在我的寝室楼下说再见的时候,我仰头看他,看着他亮亮的眼睛,深深的眼窝。我想我要是再造次一回,他再流鼻血,流着流着,也就会习惯的。我慢慢倾身想要去亲吻他,他却伸出温暖的手抚摸我的脸庞,他的拇指指腹有轻微的粗糙,抚在我额角到脸颊那一小块的肌肤上,离耳朵那么近,好象有沙沙的声音。

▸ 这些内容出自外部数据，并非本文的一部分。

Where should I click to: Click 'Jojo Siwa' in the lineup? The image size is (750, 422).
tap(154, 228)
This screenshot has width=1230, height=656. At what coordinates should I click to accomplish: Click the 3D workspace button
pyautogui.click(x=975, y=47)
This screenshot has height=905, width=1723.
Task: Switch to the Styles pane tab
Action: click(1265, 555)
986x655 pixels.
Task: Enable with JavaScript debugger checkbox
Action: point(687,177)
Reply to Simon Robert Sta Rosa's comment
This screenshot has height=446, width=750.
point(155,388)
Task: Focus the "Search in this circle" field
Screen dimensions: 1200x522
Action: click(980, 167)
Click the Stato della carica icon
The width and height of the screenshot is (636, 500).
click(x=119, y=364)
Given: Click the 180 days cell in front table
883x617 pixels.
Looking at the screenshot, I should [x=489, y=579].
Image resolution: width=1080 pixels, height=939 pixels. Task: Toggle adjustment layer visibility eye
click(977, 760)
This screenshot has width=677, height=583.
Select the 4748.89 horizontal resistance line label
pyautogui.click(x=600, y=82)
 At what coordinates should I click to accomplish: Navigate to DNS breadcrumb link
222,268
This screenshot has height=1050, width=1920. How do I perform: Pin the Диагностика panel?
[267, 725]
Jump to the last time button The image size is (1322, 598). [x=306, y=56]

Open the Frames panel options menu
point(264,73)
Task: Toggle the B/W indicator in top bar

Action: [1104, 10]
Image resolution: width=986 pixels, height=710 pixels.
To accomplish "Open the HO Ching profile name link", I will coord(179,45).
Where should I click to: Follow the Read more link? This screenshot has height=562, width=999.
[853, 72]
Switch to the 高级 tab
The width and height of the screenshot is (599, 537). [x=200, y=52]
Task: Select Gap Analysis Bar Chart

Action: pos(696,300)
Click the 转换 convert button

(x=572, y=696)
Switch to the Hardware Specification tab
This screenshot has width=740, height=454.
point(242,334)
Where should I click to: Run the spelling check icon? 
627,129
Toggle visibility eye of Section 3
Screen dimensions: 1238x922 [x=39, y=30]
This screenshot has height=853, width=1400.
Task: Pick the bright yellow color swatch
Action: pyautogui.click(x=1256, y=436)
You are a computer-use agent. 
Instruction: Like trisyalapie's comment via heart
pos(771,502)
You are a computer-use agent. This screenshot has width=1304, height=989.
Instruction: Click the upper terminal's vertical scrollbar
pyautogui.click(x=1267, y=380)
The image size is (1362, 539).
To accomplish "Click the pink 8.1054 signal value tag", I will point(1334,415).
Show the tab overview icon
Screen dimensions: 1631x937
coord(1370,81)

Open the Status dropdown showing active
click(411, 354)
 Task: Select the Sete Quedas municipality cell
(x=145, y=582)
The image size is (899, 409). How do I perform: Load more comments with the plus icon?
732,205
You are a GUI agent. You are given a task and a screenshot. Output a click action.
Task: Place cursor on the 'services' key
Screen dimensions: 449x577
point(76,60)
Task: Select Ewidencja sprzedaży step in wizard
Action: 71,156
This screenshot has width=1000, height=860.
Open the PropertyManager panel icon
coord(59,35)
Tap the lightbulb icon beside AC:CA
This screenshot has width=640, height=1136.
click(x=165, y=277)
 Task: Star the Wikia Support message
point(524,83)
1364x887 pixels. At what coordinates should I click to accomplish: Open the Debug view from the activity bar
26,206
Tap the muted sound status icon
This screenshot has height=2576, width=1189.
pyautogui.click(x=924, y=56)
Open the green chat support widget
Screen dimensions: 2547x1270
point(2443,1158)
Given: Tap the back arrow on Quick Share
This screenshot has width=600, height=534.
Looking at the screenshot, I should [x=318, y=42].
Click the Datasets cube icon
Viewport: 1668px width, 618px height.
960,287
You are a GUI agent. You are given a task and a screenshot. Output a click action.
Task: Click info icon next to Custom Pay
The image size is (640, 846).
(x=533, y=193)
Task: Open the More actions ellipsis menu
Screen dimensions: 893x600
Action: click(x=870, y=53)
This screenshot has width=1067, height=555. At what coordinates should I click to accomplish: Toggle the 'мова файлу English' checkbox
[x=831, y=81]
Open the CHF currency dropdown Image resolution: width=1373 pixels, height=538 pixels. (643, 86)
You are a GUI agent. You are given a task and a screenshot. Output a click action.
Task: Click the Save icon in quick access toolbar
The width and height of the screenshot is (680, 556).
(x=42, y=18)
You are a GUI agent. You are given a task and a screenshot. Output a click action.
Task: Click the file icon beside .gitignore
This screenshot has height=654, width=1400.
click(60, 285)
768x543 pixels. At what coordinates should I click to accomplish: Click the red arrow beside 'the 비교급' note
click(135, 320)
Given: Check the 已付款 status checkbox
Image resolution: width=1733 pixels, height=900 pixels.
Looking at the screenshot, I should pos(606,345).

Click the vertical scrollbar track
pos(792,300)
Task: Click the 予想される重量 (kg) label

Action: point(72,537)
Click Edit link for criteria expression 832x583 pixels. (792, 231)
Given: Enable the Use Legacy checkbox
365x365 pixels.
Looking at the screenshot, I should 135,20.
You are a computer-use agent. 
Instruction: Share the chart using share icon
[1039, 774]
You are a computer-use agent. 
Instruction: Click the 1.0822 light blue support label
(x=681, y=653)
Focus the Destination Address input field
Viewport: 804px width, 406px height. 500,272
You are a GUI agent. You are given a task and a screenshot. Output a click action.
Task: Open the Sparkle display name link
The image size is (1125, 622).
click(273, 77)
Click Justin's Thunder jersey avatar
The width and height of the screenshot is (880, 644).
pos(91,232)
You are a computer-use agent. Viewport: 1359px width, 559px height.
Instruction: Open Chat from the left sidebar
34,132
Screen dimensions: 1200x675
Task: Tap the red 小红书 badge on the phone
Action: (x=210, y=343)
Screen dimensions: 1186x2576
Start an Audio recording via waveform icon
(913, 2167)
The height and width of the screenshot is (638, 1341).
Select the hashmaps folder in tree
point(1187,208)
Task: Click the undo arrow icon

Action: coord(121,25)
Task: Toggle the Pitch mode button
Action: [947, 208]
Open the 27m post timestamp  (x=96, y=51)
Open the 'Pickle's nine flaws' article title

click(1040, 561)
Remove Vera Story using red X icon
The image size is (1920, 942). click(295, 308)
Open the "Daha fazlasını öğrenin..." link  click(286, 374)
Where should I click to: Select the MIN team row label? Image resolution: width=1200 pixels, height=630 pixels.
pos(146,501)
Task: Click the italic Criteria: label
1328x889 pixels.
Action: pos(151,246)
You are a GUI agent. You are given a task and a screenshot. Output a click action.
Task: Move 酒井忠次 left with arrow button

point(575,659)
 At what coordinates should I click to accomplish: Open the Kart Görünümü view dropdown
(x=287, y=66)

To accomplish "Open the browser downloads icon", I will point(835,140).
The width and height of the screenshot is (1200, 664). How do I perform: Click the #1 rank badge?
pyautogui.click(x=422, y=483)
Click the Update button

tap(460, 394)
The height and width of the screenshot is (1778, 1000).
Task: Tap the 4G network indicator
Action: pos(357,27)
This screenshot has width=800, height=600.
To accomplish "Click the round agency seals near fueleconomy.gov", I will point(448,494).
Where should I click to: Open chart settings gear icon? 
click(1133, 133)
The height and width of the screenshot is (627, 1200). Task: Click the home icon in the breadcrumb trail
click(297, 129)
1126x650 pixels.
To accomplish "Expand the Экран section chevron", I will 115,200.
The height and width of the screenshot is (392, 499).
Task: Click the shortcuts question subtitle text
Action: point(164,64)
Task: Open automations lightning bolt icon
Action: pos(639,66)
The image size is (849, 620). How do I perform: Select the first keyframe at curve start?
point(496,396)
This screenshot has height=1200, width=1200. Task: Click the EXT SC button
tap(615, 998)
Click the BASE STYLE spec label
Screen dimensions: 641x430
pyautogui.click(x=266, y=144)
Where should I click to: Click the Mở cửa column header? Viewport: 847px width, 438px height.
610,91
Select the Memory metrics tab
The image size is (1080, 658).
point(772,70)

我这样被阻止了,有点尴尬,却贪恋他这一刻微妙的亲密,我咬着下嘴唇笑起来,声音又小又断断续续的说:“干什么啊?干什么啊你这是……”
其实我想说,靠,亲不亲做个了断啊。
“回去早点睡,菲菲,明天咱们还得把第一台声纳仪下海呢。”
“我也去啊?”
“对。”
想要我也去,你不事先亲我一下,下点订金?
但是说这话都是我心里的意淫,我被色心折磨又没有配备色胆。跟莫凉说再见晚安,自己模仿着蒙古话唱着吉祥三宝,一蹦一跳的上楼,心里想,菲菲你还要再接再厉啊,但是无论如何,我跟莫凉苗头不错。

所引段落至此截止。